**Task objective:**
From the records below, copy the lines that include "agent".

**Collected data:**
%%

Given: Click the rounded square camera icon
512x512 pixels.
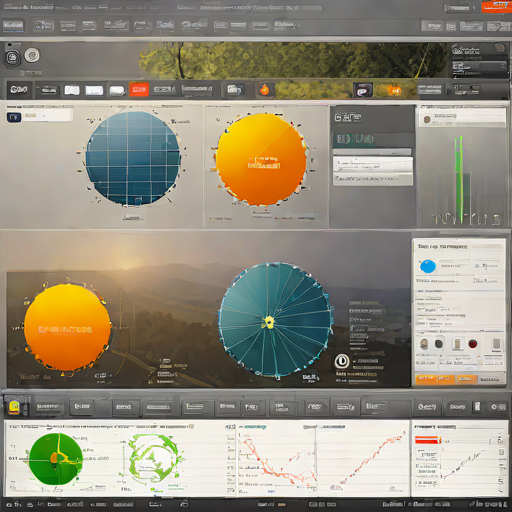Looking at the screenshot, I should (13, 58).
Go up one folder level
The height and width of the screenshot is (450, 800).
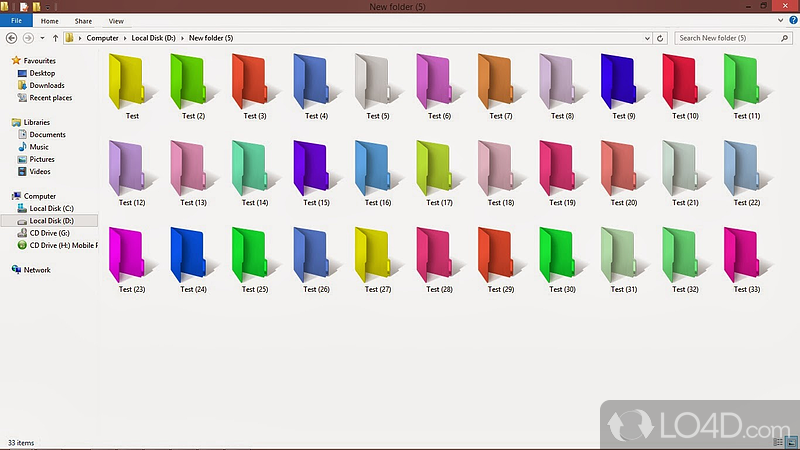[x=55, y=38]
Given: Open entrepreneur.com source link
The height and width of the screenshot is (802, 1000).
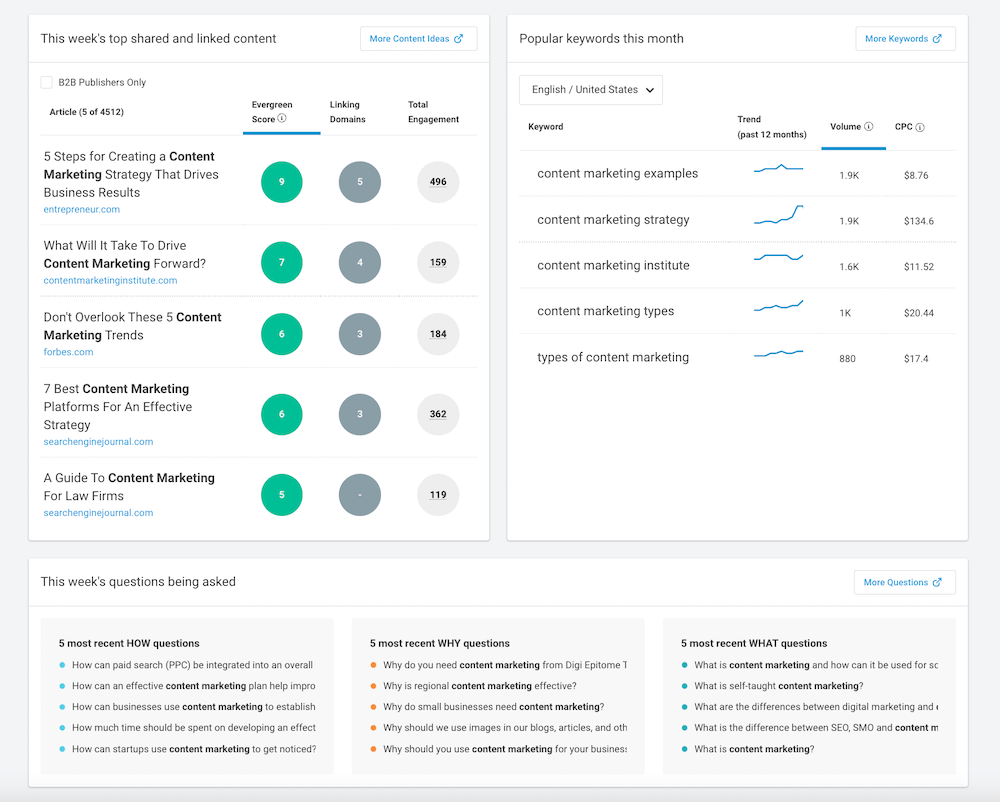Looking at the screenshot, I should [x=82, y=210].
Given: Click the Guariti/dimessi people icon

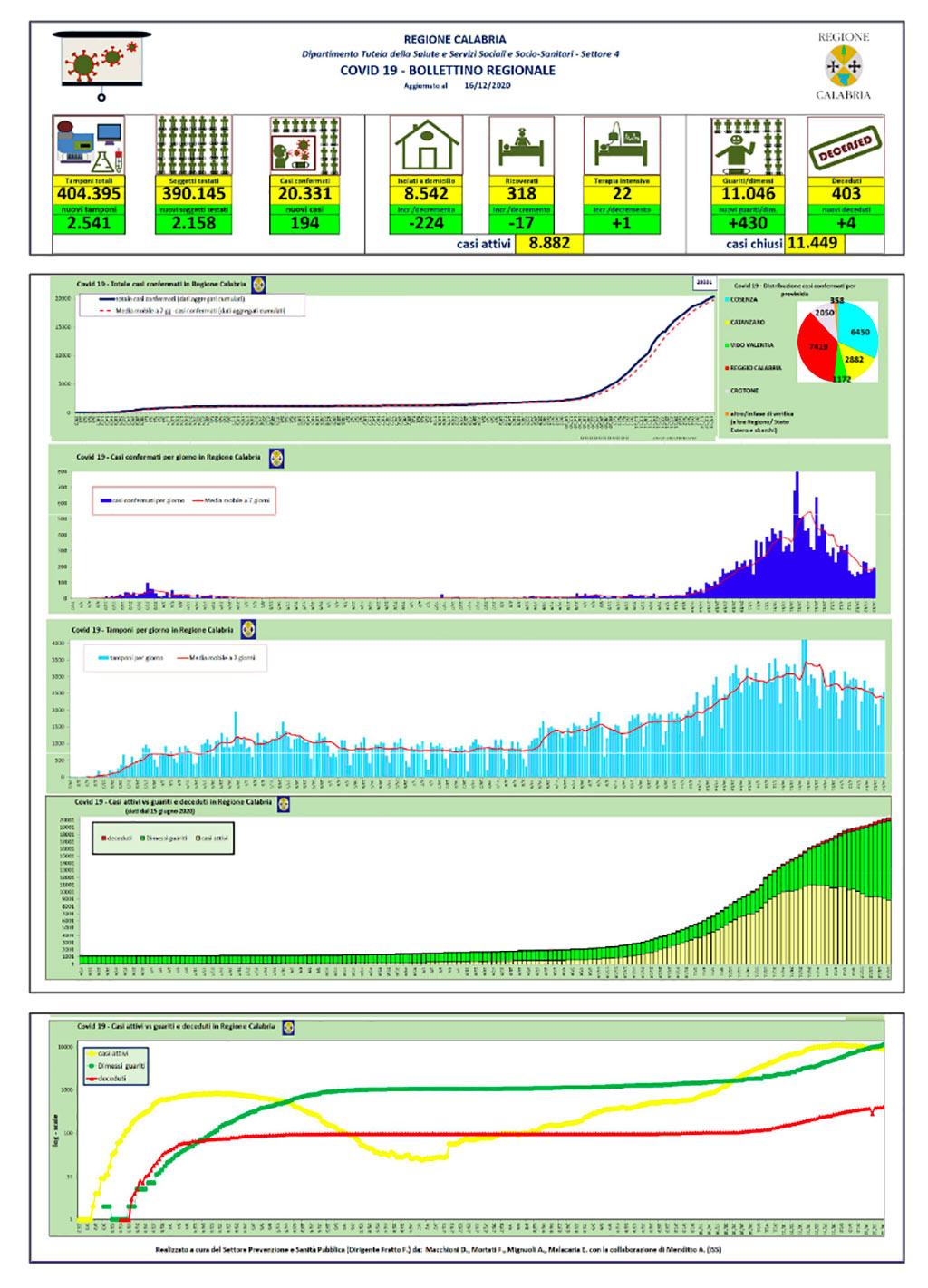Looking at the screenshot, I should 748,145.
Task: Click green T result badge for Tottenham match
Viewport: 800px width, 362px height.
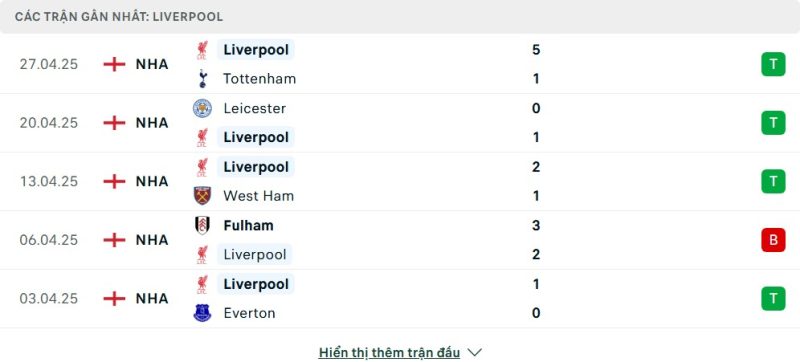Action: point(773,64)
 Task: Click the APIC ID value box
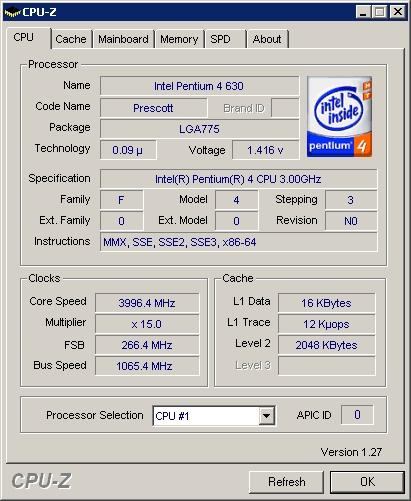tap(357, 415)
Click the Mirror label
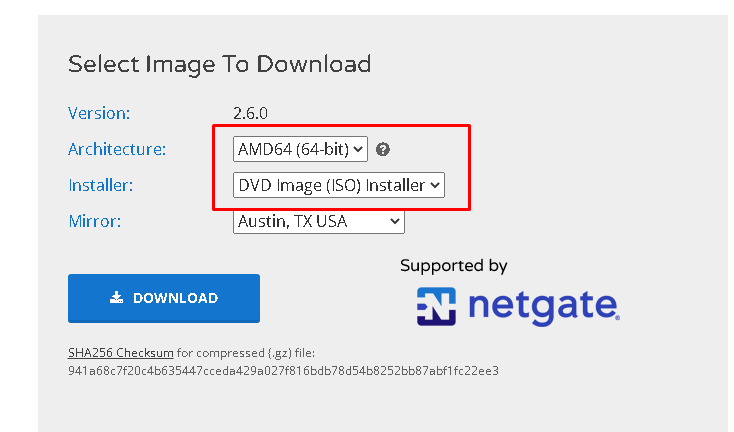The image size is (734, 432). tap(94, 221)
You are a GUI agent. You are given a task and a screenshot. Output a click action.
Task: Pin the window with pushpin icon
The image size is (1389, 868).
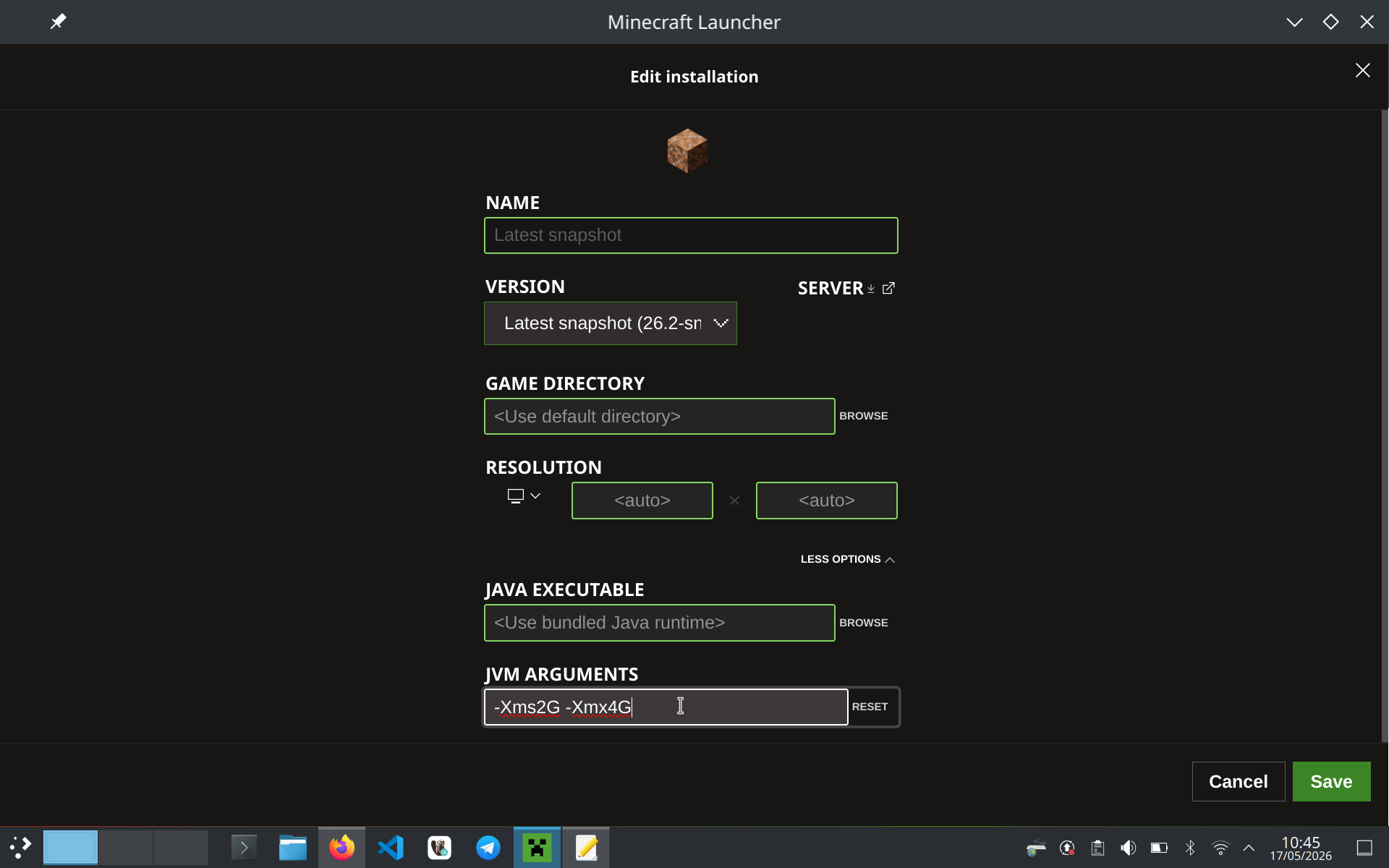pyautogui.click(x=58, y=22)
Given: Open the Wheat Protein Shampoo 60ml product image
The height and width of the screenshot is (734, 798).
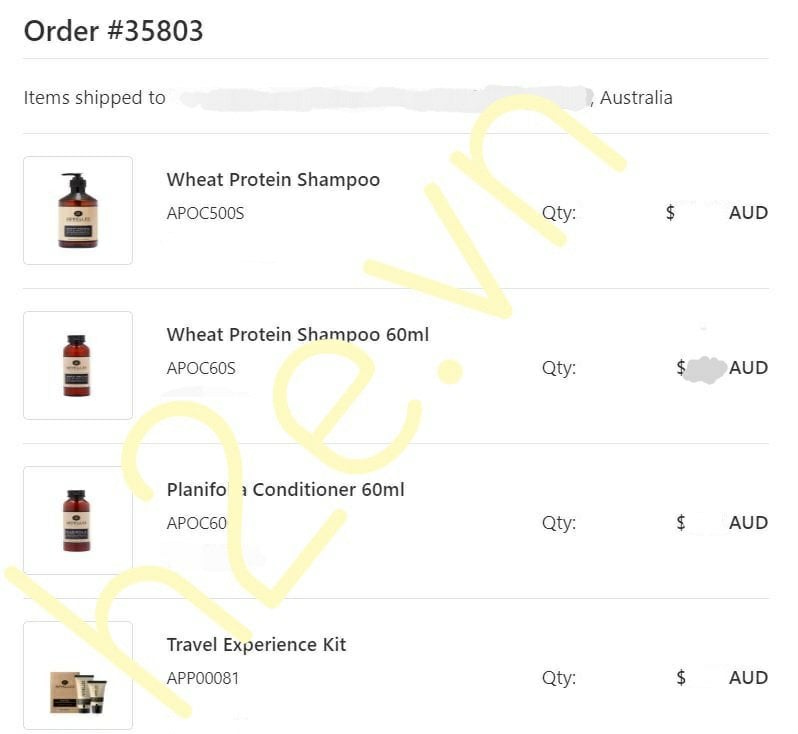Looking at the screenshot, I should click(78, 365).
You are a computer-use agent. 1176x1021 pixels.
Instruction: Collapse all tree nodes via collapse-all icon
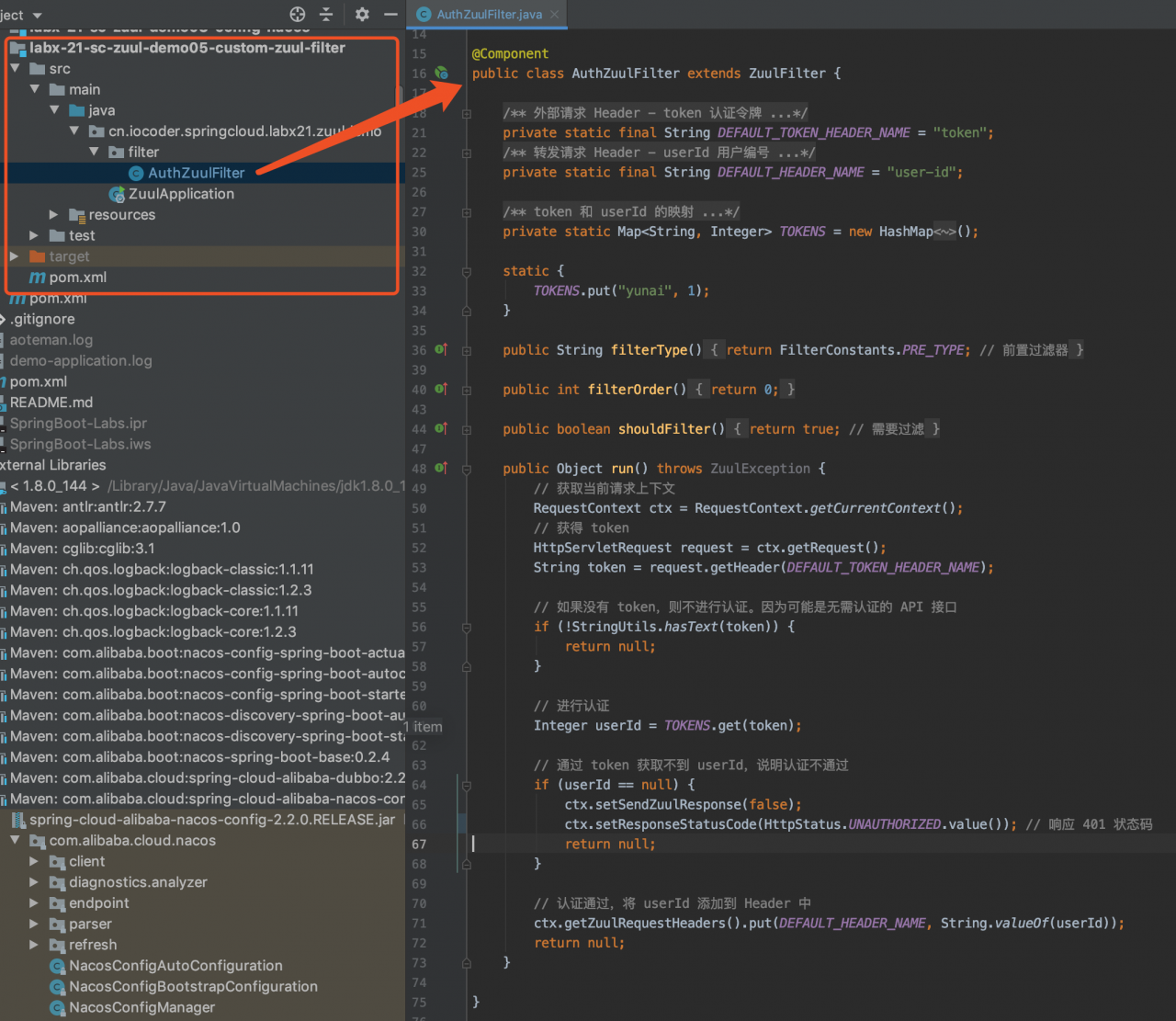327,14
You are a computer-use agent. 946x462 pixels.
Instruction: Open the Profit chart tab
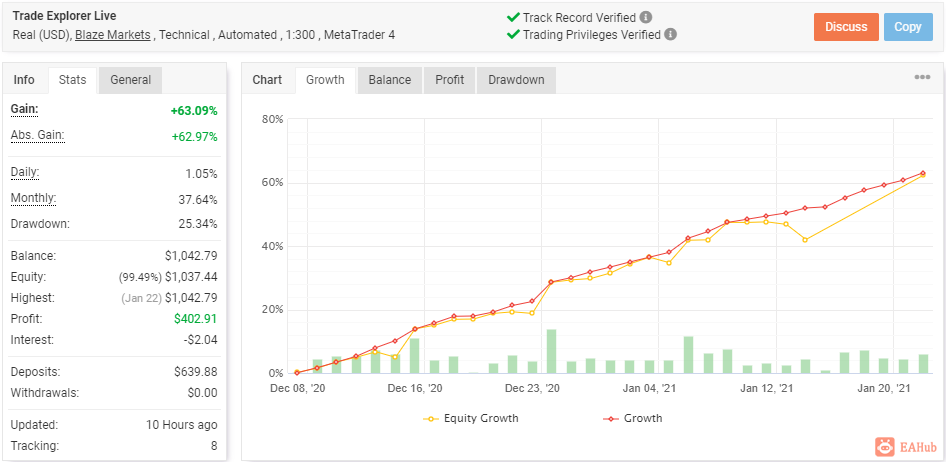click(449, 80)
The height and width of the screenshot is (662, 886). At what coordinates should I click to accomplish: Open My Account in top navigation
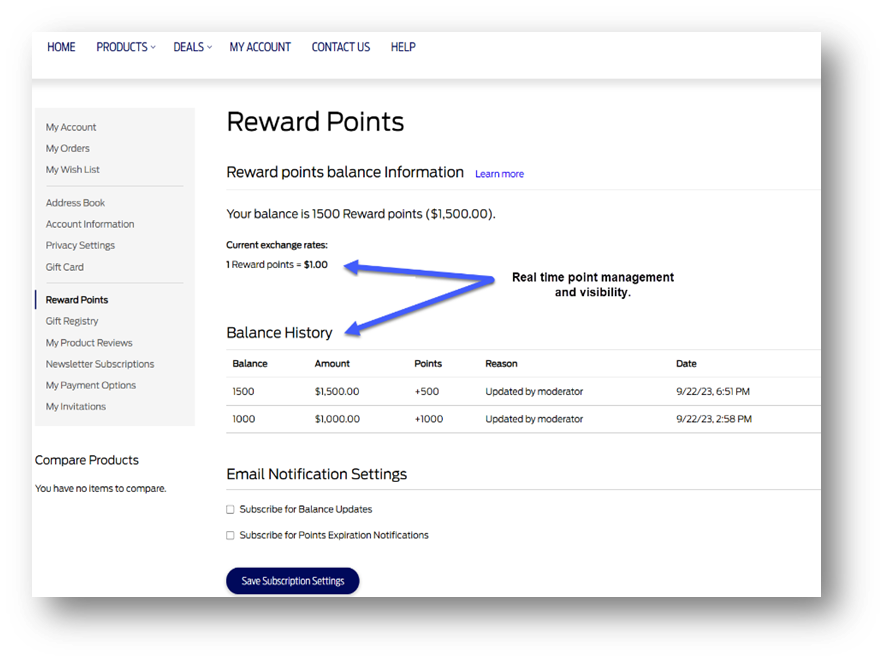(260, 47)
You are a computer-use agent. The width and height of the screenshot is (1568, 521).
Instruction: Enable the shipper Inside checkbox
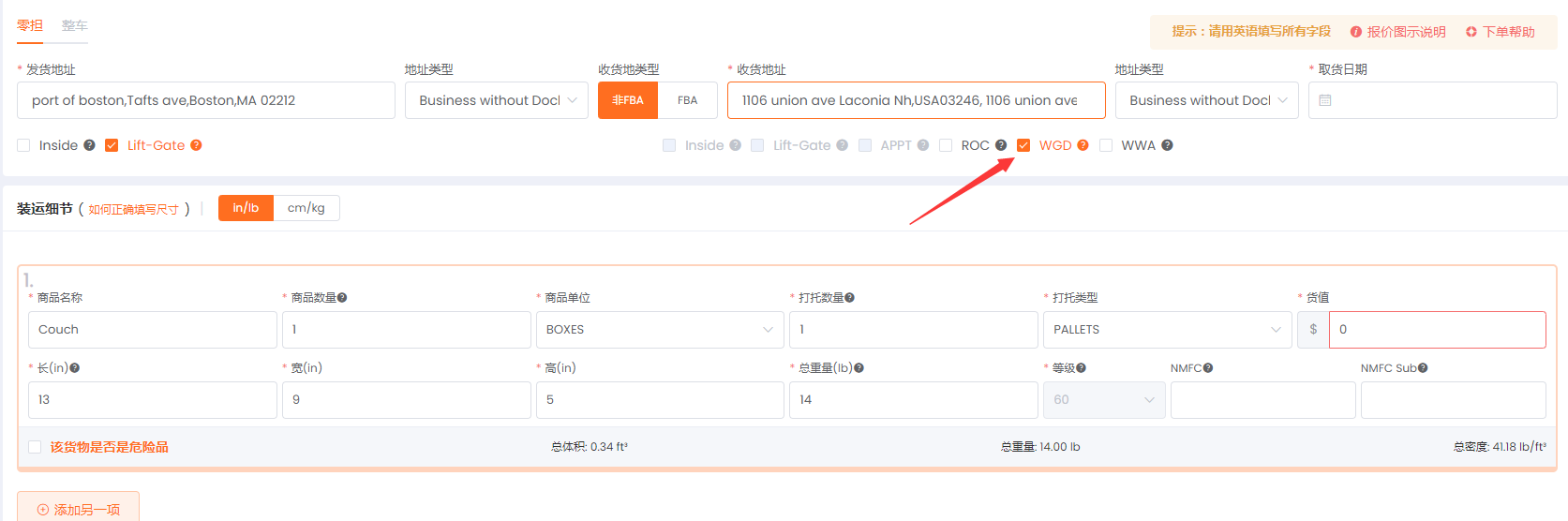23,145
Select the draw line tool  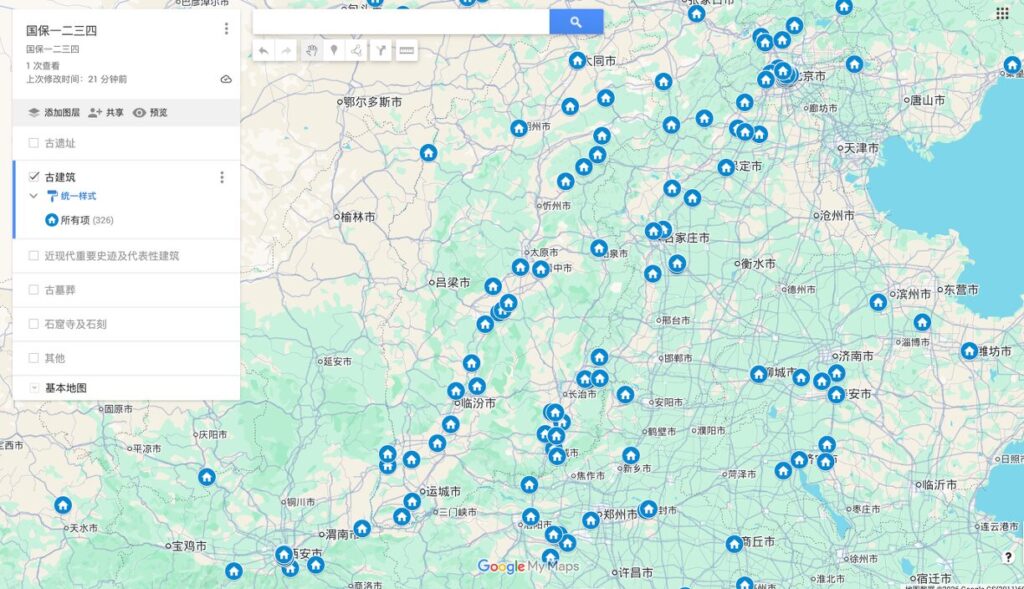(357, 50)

%%

**Task response:**
You are a GUI agent. You are given a task and a screenshot. Output a click action.
You are a computer-use agent. 1176x1021 pixels.
You are a computer-use agent. 946x462 pixels.
You are a computer-use agent. The width and height of the screenshot is (1568, 521).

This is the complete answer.